La tensión entre Repsol-YPF y la Casa Rosada se agudizó hoy, cuando el directorio de la petrolera aprobó por mayoría un plan de capitalización de la empresa con utilidades obtenidas en los dos últimos años, pese al rechazo del Gobierno, mientras que también se definieron inversiones por 1.500 millones de pesos.
En medio de una "fuerte controversia", las autoridades de la compañía le dieron la espalda a la iniciativa del Estado nacional de crear una "reserva de inversiones" con las ganancias de los dos años anteriores y avanzaron con su propuesta, que incluye repartir "más acciones a los accionistas" mediante capitalización.
En la reunión, celebrada durante el mediodía en las oficinas de la petrolera en el barrio porteño de Puerto Madero, el representante del Estado en el directorio de Repsol-YPF, Roberto Baratta, expresó su rechazo a los planes de la compañía para mejorar el nivel de reinversión de ganancias empresariales que no fueron distribuidas hasta la fecha.
Sin embargo, las autoridades de la compañía, encabezadas por el presidente del Grupo Repsol, Antonio Brufau, unieron fuerzas y lograron aprobar la propuesta, que comprende casi 5.790 millones de pesos y que ahora deberá ser tratada por la Asamblea de Accionistas de la firma en un próximo encuentro.
Esta decisión embraveció aún más el clima de guerra fría que alimentan desde hace semanas funcionarios nacionales y directivos de la empresa, en medio de versiones sobre una eventual estatización de la petrolera, controladas desde 1999 por la española Repsol y que también cuenta con la familia Eskenazi, de Argentina, entre sus principales accionistas.
En este contexto, el jefe de Gabinete, Juan Manuel Abal Medina, salió a aclarar que jamás descartó "ningún curso de acción específico" con respecto a YPF, como una hipotética nacionalización de la compañía, mientras el Gobierno presiona a la firma para que incremente sus inversiones en el país y aumente la producción.
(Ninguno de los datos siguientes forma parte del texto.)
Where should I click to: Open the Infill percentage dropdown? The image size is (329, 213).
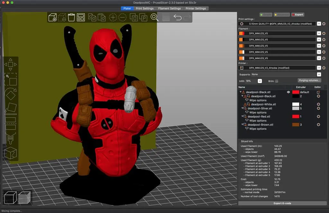pos(260,81)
Las utilidades empresarias de Repsol-YPF ascendieron el año pasado a 5.296 millones de pesos en el país, donde la compañía lideró la nómina de papeles que cotizan en el Mercado de Valores de Buenos Aires y que más ganaron en 2011.
A propósito, las acciones de la petrolera en la Bolsa porteña danzan al ritmo frenético que generan la disputa entre la empresa y el Gobierno: este miércoles encabezaron la lista de alzas, con una suba del 9,055 por ciento, tras haberse desplomado a fines del mes pasado, en momentos en los que sonaban con más fuerza los rumores de estatización.
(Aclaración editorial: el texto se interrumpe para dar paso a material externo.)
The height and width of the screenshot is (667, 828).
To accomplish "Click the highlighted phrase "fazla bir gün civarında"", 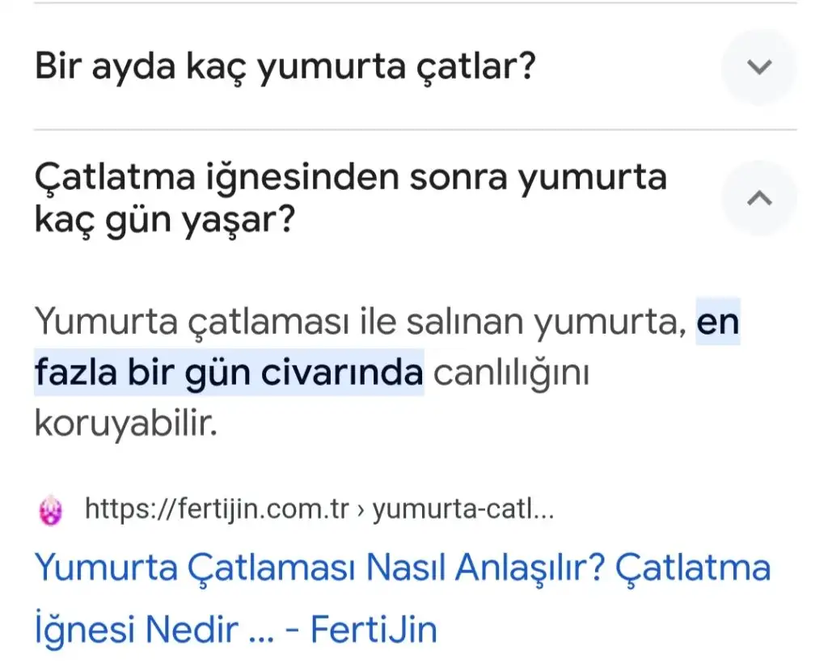I will pos(228,374).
En la reunión de este mediodía, Brufau anunció un plan de inversiones récord de 15.000 millones de pesos en la Argentina, lo que implica una mejora de $1.700 millones con respecto a los $13.300 millones desembolsados el año pasado que se destinaron a exploración, producción, refinación y desarrollo.
Baratta, de todos modos, insistió en la necesidad de crear un "fondo de reserva" con las utilidades de la empresa, de manera de invertir esas partidas en incrementar la producción de crudo, gas y refinado de gasoil en el país.
El debate se tornó acalorado por momentos durante el encuentro en Puerto Madero, tal como admitió el viceministro de Economía, Axel Kicillof, quien también tomó parte de la reunión, al igual que el secretario de Energía, Daniel Cameron.
Kicillof confirmó que "hubo una fuerte controversia con la dirección de la compañía" y dijo que el malestar se generó por la decisión de Repsol-YPF de descartar la iniciativa "oficial" y avanzar -en cambio- con su postura de utilizar los fondos en cuestión para capitalizar la empresa y entregar "más acciones a los accionistas".
En la anterior reunión de directorio de la firma, Baratta se había expresado de igual modo y en esta ocasión, Repsol permitió el ingreso de Kicillof y Cameron como "asesores del representante del Estado", después del revuelo causado a fines del mes pasado, cuando la empresa les vetó el acceso.
En un comunicado, además de anunciar las inversiones para este año, Repsol-YPF informó que "se aprobó por mayoría la propuesta de aumentar el capital social". "Es decir -aclaró la firma-, mantener en la propia compañía, y en el país, las utilidades remanentes del ejercicio 2010 y la totalidad de las correspondientes al 2011 (que en total suman 5.789 millones de pesos)".
La compañía, de este modo, podrá "continuar con el compromiso irrevocable de los accionistas de reinvertir en forma definitiva dichas utilidades en la Sociedad para atender adecuadamente los proyectos y mantener la línea de alto nivel de inversiones de los últimos años".
"El Estado, por medio de su representante, Roberto Baratta, votó en contra", sostuvo el comunicado.